Invite the homeless to Redondo Beach? Feed and clothe them in a city park? For free?

“We might as well have Hanoi Jane and Martin Sheen just bus ‘em on in from downtown L.A.,” City Councilman Terry Ward privately scoffed when the idea first emerged two weeks ago.

But when the request--made by a church and blessed by the city’s fundamentalist Christian mayor--came to a hearing Tuesday night, it was with a kinder, gentler attitude that council members turned it away.

After a lengthy discussion, they simply declined to bring it up for a vote.

“I don’t think the city of Redondo Beach acts with malice,” explained Councilman StevanColin, whose district includes the park where Hope Chapel-Redondo Beach wanted to set up a temporary aid station for transients.

Advertisement

When constituents phoned City Hall to offer their opinion, Colin said, “almost every caller (opposing the idea) started out by saying, ‘I don’t want you to misunderstand me--it’s not that I don’t want to help the homeless. It’s just that I don’t think we should do it in a city park.’ ”

At issue was a request from Hope Chapel’s Haven of Hope Ministry to set up a 45-day food and clothing distribution program in Dominguez Park, in central Redondo Beach. The 17-acre park is the home of the South Redondo Little League.

The program, which would be run out of a church-owned trailer, would also draw transients for a head-count that would help gauge the extent of homelessness in the affluent beach cities of the South Bay.

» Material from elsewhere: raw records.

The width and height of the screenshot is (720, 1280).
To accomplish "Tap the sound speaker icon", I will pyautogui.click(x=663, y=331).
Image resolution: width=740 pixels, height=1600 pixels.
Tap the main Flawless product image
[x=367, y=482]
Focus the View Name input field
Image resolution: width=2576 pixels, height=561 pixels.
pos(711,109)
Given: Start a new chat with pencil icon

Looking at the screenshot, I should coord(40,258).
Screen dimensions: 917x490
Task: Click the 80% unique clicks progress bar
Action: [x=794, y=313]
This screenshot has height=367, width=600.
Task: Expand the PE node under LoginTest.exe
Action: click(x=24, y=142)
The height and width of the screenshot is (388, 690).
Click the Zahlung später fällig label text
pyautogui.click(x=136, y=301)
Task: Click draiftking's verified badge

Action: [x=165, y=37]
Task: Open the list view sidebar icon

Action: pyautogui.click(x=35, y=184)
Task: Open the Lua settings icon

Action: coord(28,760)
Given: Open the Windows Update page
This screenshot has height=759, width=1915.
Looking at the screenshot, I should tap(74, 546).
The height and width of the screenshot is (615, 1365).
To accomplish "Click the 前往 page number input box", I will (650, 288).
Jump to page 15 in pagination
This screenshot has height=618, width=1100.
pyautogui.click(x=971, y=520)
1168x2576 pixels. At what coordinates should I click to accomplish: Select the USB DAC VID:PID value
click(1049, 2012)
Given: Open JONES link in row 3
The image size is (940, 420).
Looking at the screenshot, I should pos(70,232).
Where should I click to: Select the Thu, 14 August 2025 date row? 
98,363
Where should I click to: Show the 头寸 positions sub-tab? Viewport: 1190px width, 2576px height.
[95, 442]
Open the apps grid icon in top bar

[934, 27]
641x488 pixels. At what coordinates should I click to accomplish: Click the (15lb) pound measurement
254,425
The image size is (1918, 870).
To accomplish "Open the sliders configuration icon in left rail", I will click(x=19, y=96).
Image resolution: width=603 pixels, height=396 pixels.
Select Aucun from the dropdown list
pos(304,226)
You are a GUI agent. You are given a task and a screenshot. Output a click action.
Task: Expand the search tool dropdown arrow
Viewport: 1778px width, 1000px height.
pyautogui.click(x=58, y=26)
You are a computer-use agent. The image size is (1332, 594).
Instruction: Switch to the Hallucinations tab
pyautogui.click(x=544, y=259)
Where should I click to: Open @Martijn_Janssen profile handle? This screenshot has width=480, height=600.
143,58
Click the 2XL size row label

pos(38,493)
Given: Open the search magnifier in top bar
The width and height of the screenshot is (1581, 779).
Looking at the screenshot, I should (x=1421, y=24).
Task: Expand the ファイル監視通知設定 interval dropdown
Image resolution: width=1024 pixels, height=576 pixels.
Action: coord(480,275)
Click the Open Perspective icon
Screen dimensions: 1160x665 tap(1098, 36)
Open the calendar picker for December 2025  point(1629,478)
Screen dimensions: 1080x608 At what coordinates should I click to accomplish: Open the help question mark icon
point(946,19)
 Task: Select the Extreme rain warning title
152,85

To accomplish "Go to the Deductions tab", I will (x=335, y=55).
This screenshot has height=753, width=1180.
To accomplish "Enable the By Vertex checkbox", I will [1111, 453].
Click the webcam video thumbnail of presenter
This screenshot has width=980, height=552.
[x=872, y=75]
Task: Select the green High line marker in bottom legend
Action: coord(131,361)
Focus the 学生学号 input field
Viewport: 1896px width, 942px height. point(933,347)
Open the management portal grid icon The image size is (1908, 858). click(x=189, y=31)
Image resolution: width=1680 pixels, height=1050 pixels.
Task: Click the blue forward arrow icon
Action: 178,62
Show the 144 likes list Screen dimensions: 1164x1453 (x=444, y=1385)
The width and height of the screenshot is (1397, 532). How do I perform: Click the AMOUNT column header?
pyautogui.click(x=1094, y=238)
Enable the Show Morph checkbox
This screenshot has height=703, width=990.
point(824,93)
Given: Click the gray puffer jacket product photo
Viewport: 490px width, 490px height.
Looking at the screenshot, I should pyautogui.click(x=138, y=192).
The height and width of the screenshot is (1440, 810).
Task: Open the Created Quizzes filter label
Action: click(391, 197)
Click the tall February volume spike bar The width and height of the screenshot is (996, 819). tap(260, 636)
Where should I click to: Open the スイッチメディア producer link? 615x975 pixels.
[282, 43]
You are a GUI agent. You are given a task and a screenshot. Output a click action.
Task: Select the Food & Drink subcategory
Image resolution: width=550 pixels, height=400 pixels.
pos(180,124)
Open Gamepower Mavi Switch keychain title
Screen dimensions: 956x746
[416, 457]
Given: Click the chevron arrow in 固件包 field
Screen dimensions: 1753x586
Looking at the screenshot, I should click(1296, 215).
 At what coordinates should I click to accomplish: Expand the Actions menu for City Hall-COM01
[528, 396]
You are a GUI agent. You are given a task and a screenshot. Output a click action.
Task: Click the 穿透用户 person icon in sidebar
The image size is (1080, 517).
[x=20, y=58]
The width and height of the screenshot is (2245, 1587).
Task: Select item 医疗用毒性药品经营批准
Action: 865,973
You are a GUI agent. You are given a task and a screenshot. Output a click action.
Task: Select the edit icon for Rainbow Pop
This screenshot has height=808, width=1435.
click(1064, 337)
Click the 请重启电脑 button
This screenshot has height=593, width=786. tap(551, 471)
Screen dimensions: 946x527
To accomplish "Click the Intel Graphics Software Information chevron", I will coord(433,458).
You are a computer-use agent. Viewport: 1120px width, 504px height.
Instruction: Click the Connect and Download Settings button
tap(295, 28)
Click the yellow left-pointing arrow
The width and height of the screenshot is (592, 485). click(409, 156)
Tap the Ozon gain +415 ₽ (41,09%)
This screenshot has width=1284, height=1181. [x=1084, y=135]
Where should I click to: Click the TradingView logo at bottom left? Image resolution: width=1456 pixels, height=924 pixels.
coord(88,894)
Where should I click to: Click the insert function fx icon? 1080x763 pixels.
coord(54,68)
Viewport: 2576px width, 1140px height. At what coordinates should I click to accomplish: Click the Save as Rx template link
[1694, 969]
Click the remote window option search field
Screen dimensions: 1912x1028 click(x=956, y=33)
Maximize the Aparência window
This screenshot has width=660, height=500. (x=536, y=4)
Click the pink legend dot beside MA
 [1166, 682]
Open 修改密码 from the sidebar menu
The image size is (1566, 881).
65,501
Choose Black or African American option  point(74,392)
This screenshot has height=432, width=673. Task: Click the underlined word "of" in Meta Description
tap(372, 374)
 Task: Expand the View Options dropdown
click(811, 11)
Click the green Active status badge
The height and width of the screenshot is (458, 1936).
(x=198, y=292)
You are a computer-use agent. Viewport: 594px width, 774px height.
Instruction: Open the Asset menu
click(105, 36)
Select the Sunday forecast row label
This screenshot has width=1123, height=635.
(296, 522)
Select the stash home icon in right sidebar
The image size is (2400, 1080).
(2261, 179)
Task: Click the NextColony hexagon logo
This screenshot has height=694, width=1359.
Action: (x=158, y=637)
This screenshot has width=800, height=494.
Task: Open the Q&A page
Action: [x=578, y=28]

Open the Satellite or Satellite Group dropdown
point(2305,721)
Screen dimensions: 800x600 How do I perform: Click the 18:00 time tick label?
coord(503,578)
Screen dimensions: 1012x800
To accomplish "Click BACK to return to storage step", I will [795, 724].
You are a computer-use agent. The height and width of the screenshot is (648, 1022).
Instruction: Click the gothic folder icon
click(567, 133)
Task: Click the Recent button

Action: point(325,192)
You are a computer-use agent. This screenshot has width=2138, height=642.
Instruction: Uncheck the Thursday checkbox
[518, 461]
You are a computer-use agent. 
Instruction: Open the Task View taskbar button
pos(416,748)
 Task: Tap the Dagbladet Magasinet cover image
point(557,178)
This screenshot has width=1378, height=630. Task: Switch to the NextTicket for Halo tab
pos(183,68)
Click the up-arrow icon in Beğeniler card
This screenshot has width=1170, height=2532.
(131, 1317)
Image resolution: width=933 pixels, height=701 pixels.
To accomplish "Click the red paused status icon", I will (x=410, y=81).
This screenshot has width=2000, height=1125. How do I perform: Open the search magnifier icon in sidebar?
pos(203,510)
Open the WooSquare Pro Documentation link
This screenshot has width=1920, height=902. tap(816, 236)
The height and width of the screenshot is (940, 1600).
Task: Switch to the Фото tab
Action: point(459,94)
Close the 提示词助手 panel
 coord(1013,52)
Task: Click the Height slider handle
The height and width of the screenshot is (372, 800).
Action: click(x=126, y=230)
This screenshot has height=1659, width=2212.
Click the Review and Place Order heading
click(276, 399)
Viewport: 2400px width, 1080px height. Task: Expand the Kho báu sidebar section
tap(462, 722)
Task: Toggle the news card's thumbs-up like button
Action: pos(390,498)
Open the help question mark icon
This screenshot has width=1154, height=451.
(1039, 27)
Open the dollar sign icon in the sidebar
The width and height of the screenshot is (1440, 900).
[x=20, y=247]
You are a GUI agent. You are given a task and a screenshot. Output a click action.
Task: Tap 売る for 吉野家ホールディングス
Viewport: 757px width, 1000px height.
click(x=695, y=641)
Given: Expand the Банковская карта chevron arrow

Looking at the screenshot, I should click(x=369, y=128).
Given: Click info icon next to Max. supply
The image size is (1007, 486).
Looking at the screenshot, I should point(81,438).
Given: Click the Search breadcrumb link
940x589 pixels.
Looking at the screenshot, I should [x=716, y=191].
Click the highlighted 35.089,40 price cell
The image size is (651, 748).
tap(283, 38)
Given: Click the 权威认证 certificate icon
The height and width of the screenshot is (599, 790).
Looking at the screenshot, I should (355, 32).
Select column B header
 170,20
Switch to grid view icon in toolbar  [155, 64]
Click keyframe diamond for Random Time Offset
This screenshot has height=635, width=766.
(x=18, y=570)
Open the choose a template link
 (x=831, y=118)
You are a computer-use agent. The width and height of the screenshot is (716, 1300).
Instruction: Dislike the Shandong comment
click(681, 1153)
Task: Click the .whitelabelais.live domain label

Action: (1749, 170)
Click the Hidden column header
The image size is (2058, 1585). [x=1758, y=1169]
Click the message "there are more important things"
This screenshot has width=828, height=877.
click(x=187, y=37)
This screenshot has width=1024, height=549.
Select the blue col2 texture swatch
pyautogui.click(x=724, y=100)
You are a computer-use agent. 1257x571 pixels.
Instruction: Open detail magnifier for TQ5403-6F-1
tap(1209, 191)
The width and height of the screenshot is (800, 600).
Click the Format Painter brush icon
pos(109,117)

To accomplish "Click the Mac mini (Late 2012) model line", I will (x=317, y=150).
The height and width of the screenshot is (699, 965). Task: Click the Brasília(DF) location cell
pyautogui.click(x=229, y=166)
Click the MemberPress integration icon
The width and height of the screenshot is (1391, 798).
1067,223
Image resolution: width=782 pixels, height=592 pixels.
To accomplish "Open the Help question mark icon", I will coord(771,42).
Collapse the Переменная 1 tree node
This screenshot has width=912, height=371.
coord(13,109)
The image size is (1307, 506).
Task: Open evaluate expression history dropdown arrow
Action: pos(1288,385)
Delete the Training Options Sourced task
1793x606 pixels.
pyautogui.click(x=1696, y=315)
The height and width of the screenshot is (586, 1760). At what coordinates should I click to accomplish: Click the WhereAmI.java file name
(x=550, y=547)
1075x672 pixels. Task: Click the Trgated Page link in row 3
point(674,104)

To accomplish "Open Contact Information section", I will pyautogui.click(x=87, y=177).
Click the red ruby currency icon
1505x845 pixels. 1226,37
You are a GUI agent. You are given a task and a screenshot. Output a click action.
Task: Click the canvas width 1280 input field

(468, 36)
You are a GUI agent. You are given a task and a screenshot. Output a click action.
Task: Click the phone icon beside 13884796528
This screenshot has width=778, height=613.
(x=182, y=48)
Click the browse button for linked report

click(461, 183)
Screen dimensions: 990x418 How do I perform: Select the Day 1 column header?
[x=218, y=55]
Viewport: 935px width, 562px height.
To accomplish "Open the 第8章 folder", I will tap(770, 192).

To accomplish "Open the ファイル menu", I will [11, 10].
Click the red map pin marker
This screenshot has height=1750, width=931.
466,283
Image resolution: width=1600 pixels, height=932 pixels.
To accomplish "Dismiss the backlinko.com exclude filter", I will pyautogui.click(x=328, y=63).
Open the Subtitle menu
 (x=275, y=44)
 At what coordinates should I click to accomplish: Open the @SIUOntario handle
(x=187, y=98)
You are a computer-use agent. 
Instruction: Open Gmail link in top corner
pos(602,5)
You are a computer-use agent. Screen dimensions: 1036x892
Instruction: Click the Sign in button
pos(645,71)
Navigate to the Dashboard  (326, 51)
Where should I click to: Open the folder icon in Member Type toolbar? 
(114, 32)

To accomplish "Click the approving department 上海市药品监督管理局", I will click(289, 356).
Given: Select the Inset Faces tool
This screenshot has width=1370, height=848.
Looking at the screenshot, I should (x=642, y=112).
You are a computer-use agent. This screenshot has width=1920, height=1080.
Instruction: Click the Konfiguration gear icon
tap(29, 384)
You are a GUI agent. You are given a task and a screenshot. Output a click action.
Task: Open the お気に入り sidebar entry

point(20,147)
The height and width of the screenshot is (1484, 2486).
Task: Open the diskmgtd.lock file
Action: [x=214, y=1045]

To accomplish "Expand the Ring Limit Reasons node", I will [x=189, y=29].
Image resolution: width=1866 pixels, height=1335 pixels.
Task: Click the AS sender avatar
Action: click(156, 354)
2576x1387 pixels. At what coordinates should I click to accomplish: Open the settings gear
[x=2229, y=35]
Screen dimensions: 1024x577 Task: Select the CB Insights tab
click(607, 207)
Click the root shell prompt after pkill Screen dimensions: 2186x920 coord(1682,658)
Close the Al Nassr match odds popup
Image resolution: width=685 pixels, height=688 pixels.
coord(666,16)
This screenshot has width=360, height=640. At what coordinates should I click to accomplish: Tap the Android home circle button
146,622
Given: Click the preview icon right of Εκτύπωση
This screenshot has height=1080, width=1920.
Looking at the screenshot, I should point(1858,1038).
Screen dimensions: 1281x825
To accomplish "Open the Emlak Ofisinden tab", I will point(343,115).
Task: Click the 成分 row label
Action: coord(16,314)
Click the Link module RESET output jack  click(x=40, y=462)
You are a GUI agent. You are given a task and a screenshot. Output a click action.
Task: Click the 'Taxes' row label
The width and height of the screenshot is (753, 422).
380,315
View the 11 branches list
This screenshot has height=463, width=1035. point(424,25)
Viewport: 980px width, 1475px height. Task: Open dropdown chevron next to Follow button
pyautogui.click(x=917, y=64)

The Rev. Bill Gross said public land was needed because the church itself is homeless: Hope Chapel-Redondo Beach is so new that it has no church property and holds Sunday services in a high school cafeteria. He added, however, that part of the reason his church came to the city was that homelessness “is not just a church problem.”

The request--which put yet another suburban community on the spot in dealing with Los Angeles County’s reputation as the nation’s homeless capital--prompted a flood of emotional debate.

Some, like Ward, compared the reaction to the furor that erupted earlier this year when Malibu’s honorary mayor, actor Martin Sheen, declared that exclusive seaside enclave a sanctuary for the disenfranchised. Other council members expressed fears that such involvement could create the sort of tensions that have arisen recently in Santa Monica, where liberal policies toward the homeless have placed a strain on social services and spawned political backlash.

Advertisement

Local advocates for the homeless mentally ill backed the idea, claiming that the beach cities are lacking in services for the disenfranchised, even though local outreach workers report there are at least half a dozen homeless people in every Redondo Beach park.

But park officials argued that the plan would draw transients to a city where street people are seldom seen, and several members of the clergy expressed concern that it would duplicate free lunch programs already being offered in Redondo Beach by local churches and the Salvation Army.

Residents living around the park also complained that the program would make it impossible for their children to play safely there.

The sole backer on the council was Mayor Brad Parton, a frequent Hope Chapel congregant.

“If this isn’t something our city can jump on . . . then our idea of government is pretty mixed up,” Parton told his colleagues.

But the request did not come to a vote. Instead, the council asked that Hope Chapel be added to the city’s referral list of local social service agencies.